Dáil debates

Wednesday, 12 November 2025

Saincheisteanna Tráthúla - Topical Issue Debate

Dental Services

11:35 am

Photo of Colm BurkeColm Burke (Cork North-Central, Fine Gael)

I am again raising the lack of training places for dental students. I have given these figures before. UCC takes in 25 per annum and Trinity also takes in 25 but those two colleges are then taking in non-EU students. In Cork it is 36 and in Trinity it is 21. I know the RCSI has recently opened a dental college and it is taking in 20, but that does not deal with the issue.

The Irish Dental Association identified more than two years ago that there was a shortage of over 500 dentists in the system. As the Minister of State is aware, the population has increased dramatically by over 40%. We are not able to provide the support and care that people require, in particular in the public health sector. The number of dentists in 2006 was 330. By 2022, it was down to 254. At a time when there is a huge increase in population, there has been a 25% decrease in the number of dentists working in the public sector.

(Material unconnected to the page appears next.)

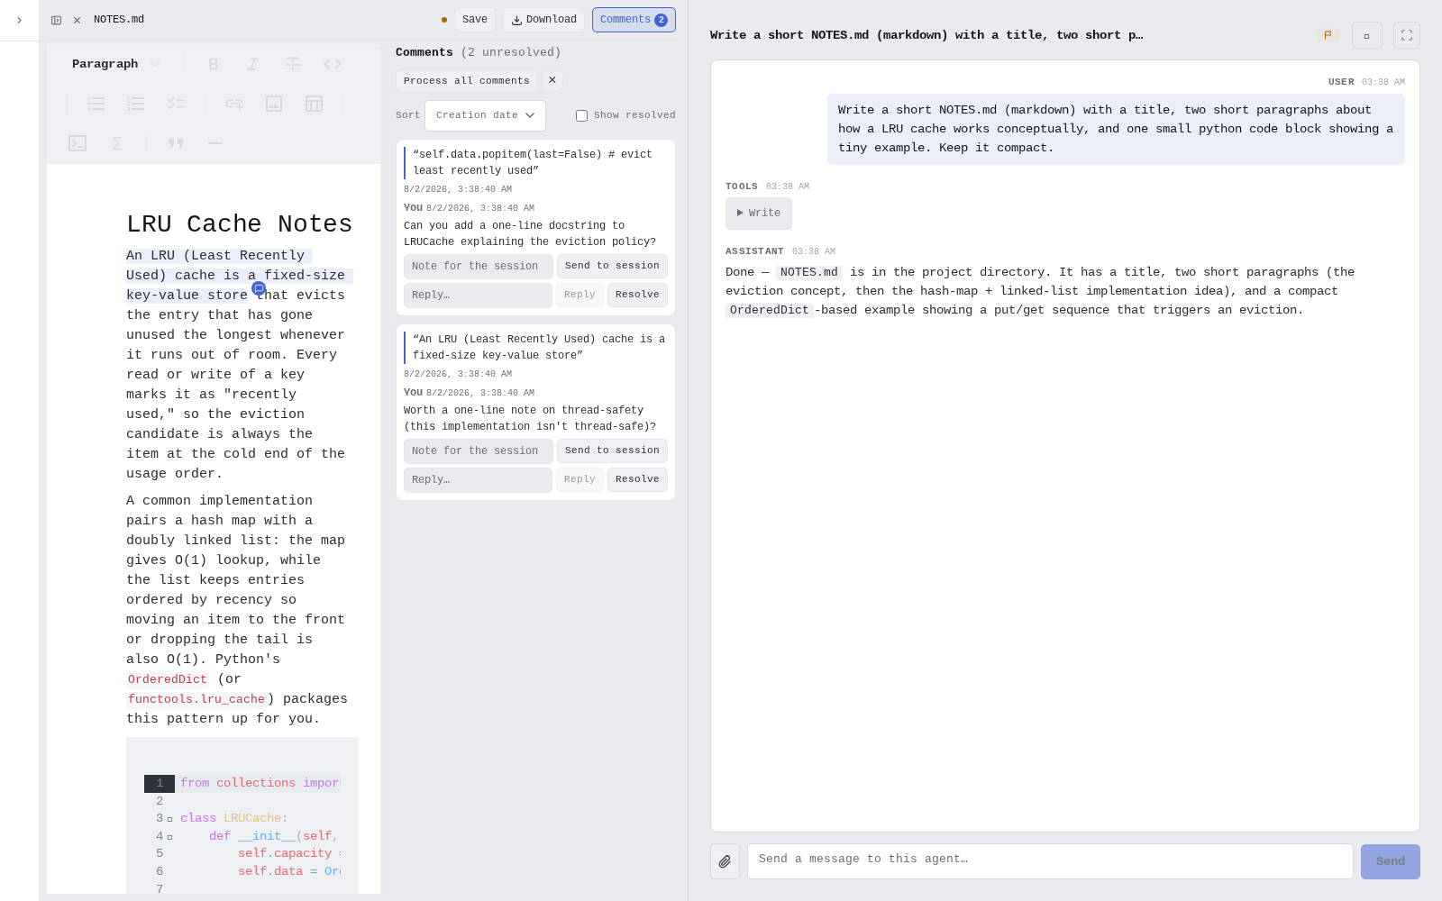Expand the Write tool call

[x=759, y=214]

The other problem in the public sector is that two thirds of positions advertised have not been filled. What is really concerning now is that we have a scenario whereby UCC applied to the Department of Health for €4.5 million to open a facility in Blackpool so that it could use it for training students, and to increase the number of students it could take in. That application was submitted in 2022. Three years later it has still not been approved. Likewise with TCD, which applied again in 2022 to take in an extra 16 Irish-EU students, but again that application has not been progressed. I understand that the Royal College of Surgeons is going to take in extra people in 2026 and 2027, but that still does not deal with the issue we currently face.

I will read from the Irish Dental Association report issued in September:

In 2023, 104,000 eligible schoolchildren in Ireland missed dental screening appointments due to a shortage of HSE public-only dentists. This represents roughly half of the eligible cohort denied vital dental appointments.

There are now barely 600 dentists actively participating in the medical card scheme nationally.

Three or four years ago more than 1,200 dentists were working privately, who were also doing public work but they have all left.

With less than 600 dentists actively providing public care, "this is equivalent to 1 dentist per 2,500 eligible patients. The huge exodus...from the scheme is forcing patients to travel further to see dentists, to wait longer for appointments..."

HSE figures from February 2022, show that there are 13,294 patients on orthodontics waiting lists, 11,088 of whom are waiting longer than a year, and 5,076 waiting longer than 3 years.

This is what we are now facing, which is the reason I am raising the issue again. I will continue to raise it until we get co-operation between the Department of higher education and the Department of Health as regards how we progress the expansion of dental training.